Cleiorhetean Society Christmas - by Alan Borer
Until 1935, Otterbein College had two women’s “literary societies” and two for men. Their purpose was to train students in the art of public speaking, debate, and critical thinking. It may occur to readers that in the days before television, computers, and other technologies, the Societies also helped pass time and keep the genders separated.
The newest of the four, the Cleiorhetean Literary Society, was founded in 1871. As the “junior” society, Cleiorhatea was expected to take a serious interest in music. Philalethea, the other women’s society, and Cleiorthetea, knew that a well-educated young woman could display musical talents. Or as a Victorian might put it,
Please look at us, and you will see, What good young ladies ought to be.[i]

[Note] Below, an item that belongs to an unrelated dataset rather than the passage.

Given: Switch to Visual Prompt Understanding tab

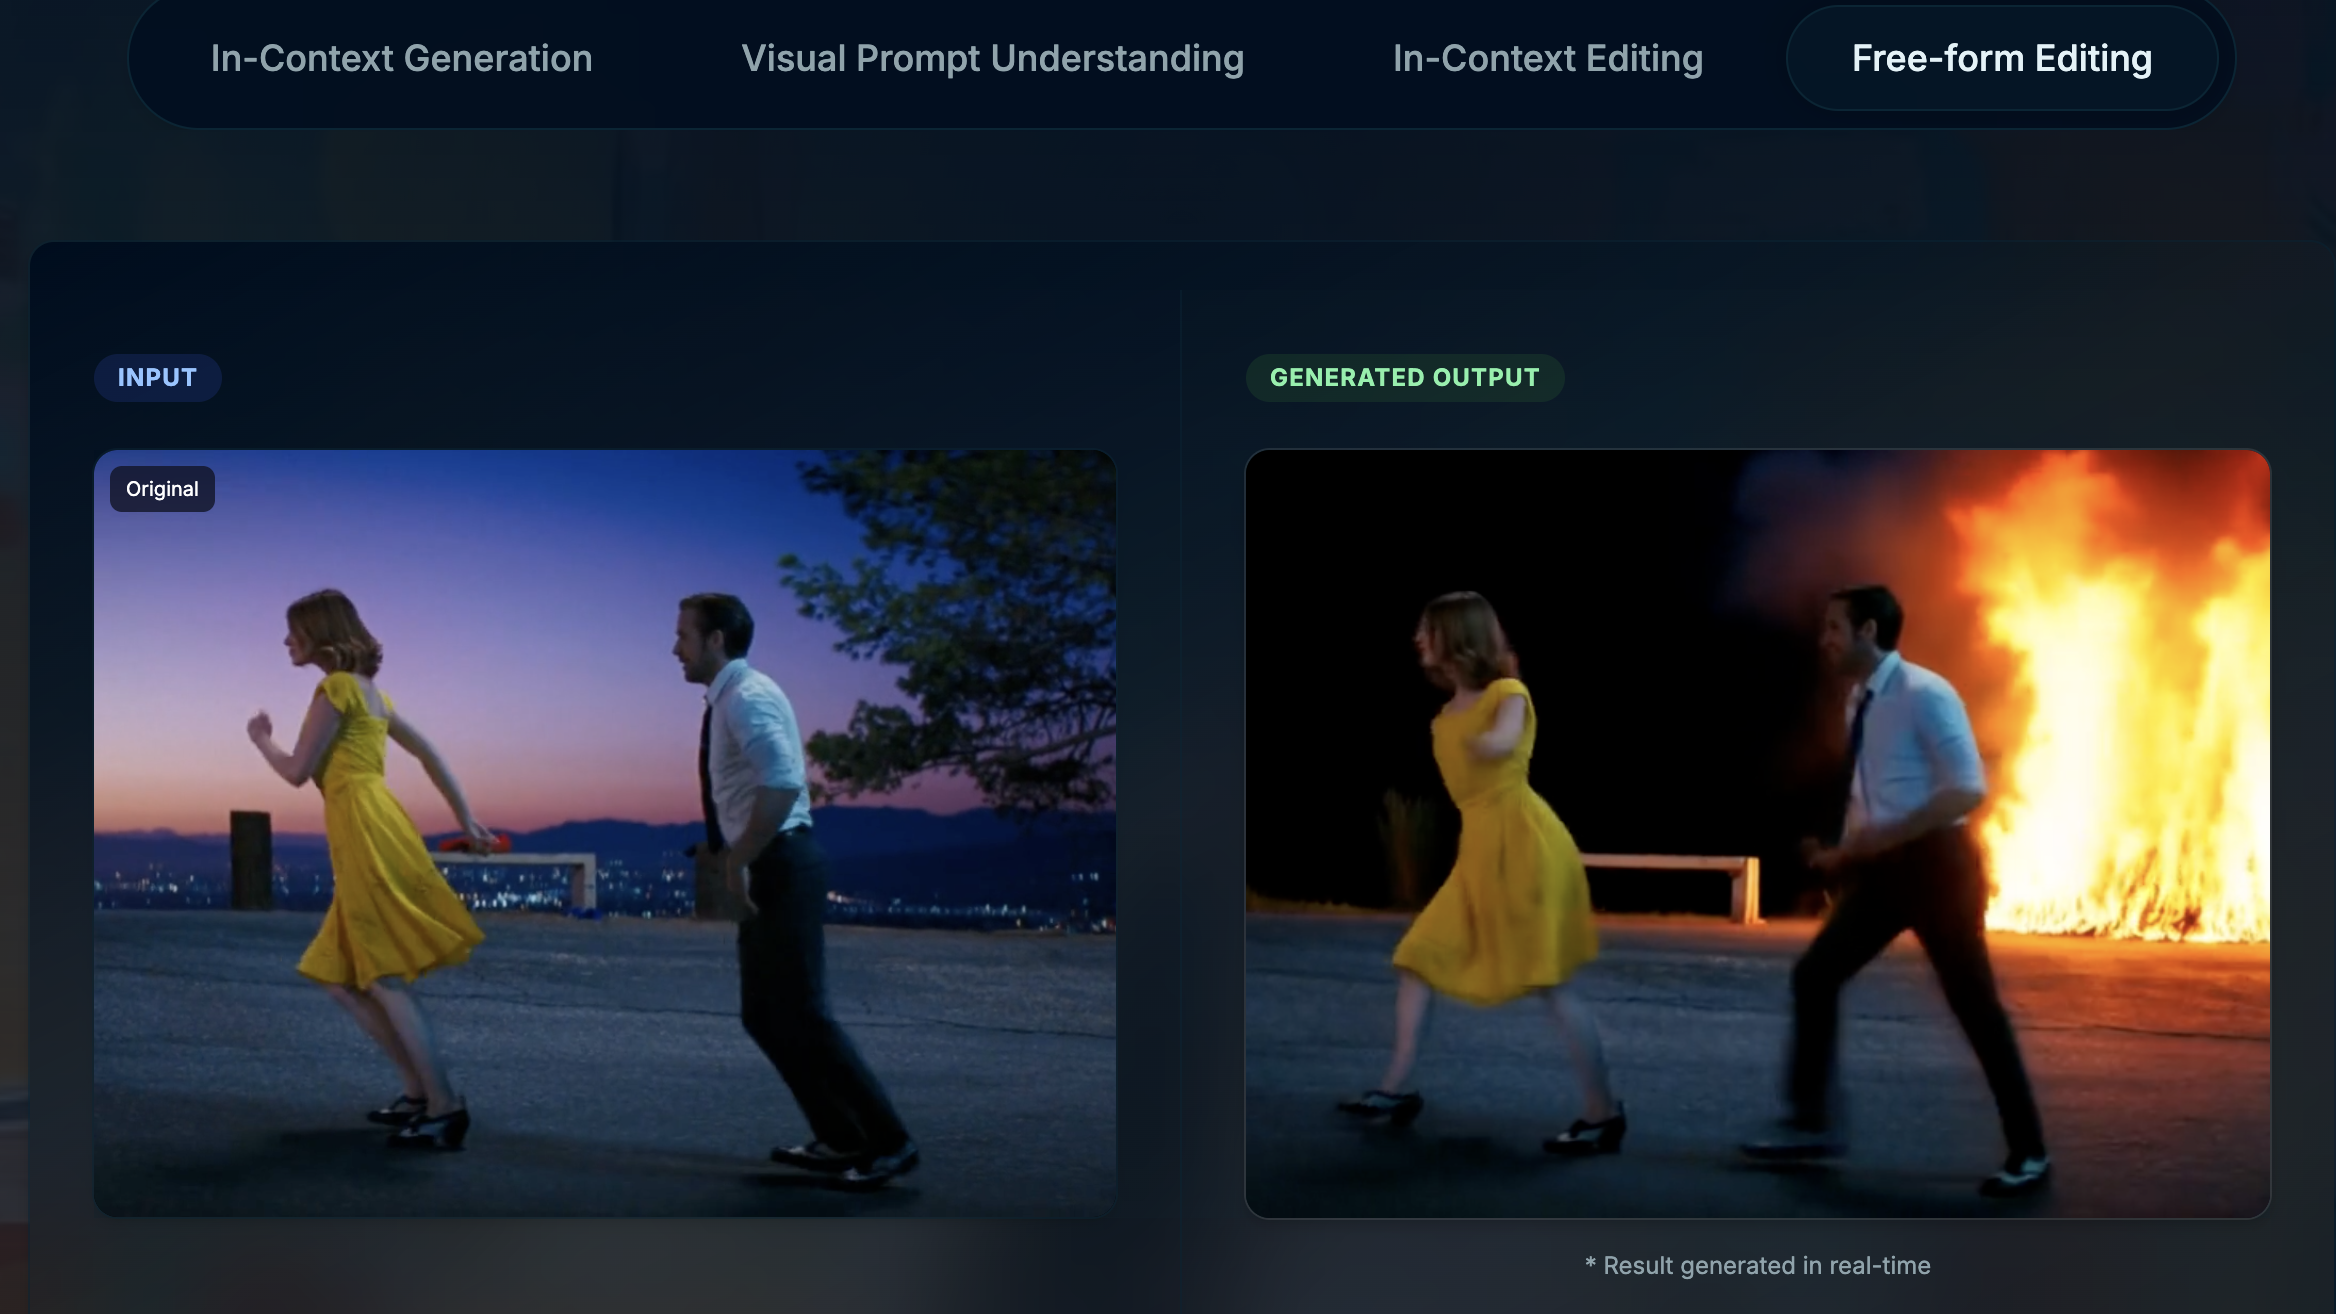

Here is a sample of Cleiorhetea’s interest in serious music. On December 14, 1911, the Cleiorheteans offered a public program on Edward MacDowell (1860-1908). MacDowell, a contemporary composer and teacher, had recently died at the untimely age of 47. We cannot be sure who came up with the idea of a commemorative concert of music by and readings on MacDowell. Today, if he is remembered at all, it is for the song, To a Wild Rose; much of MacDowell’s music was Romantic (with a capital R). Cleiorhetea was firmly in that tradition, and a wish to idealize a fellow Romantic makes sense.

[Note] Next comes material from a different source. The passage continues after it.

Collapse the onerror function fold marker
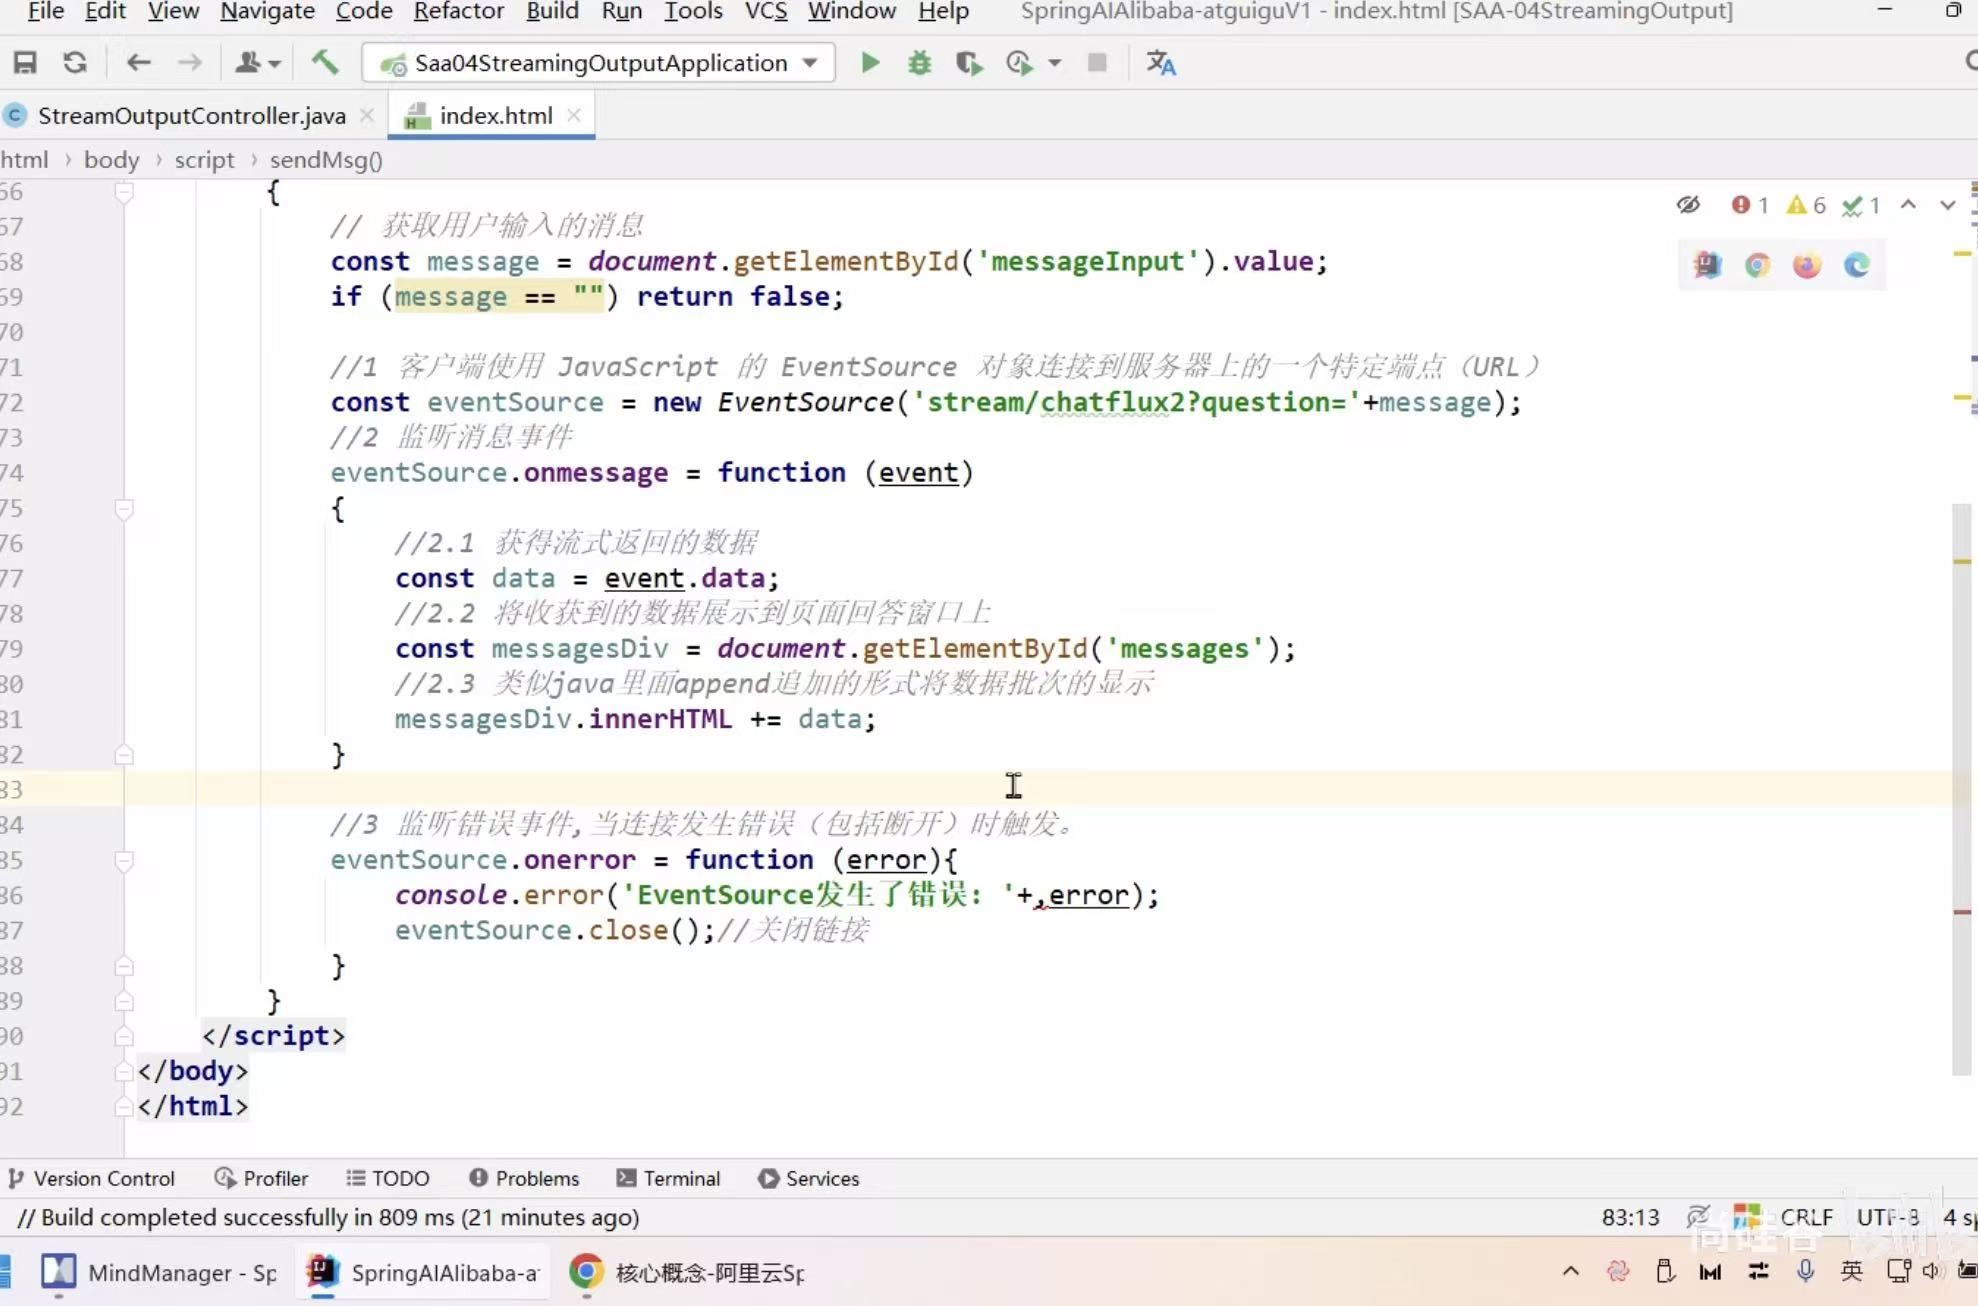This screenshot has width=1978, height=1306. pos(124,860)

For a number of years in the 1910s, Cleiorhetea offered a Christmas program. One year previous to the MacDowell concert, the ladies offered their “Christmas Session” on December 15, 1910. Many of us who are musicians or music lovers know what to expect of Christmas concerts. A mix of popular and classic Christmas songs, capped by or at least including Leroy Anderson’s Sleigh Ride (oddly, the song contains no reference to the holiday). But Cleiorhetea’s “session” was almost fifty years before Sleigh Ride was composed. When I looked to see what the literary society offered three rhetoricals about Christmas, but
There was not a single Christmas song to be heard!!
Plenty of music, certainly. Chopin’s familiar Grande Valse Brilliante was played, as was the popular Drink to Me Only With Thine Eyes. Less well known selections included Ethelbert Nevin’s Bedtime Song and F. A. Boieldien’s Der Calif von Bagdad Overture (a French operetta about Iraq in a German translation!). Even the Cleiorhetean Glee Club’s rendition of Those Evening Bells turned out to be a secular song, with no mention of the Jolly Fat Man.[ii]

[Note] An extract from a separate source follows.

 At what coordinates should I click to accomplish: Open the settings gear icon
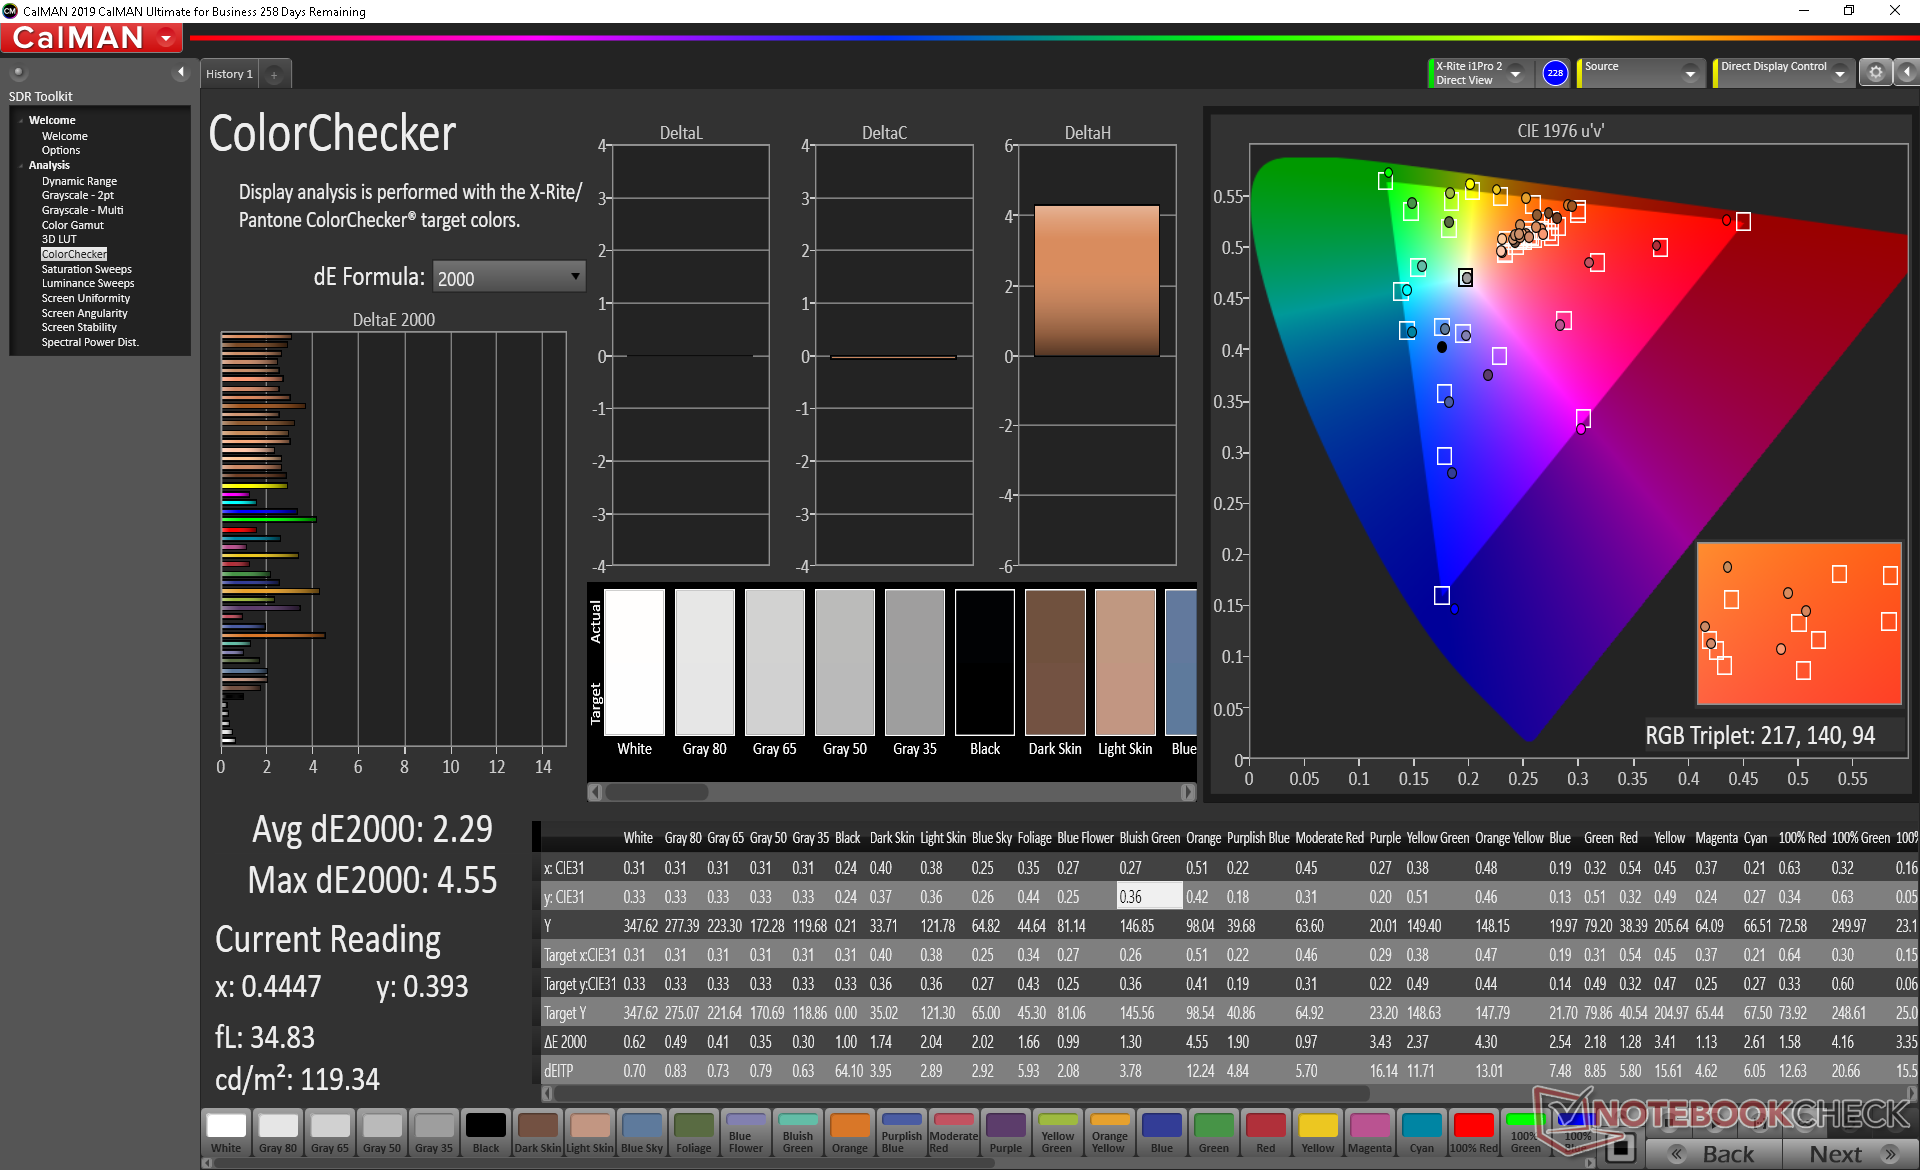(x=1875, y=73)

However, it is not the historian’s job to judge what things the past did wrong. Other campus glee clubs performed yuletide songs. Better to ponder a concrete example of how Christmas was celebrated in the before times. English settlers of the Americas were part of the Puritan tradition. Christmas was a school day in Boston until the 1870s. Christmas was a holiday with German roots, not English. And while anti-German sentiment overwhelmed German-speaking churches during World War I, the DNA of Christmas now lived in the nation as a whole.
Different people, different holiday traditions. So I wish all readers a Merry Christmas; just pick the song, or no song, to your taste!
- Alan Borer
[i] W. S. Gilbert, Utopian, Ltd., Act I
[ii] Cleiorhatea, Christmas Session, December 5, 1910 [concert program]. Otterbein University Archives, Westerville, Ohio.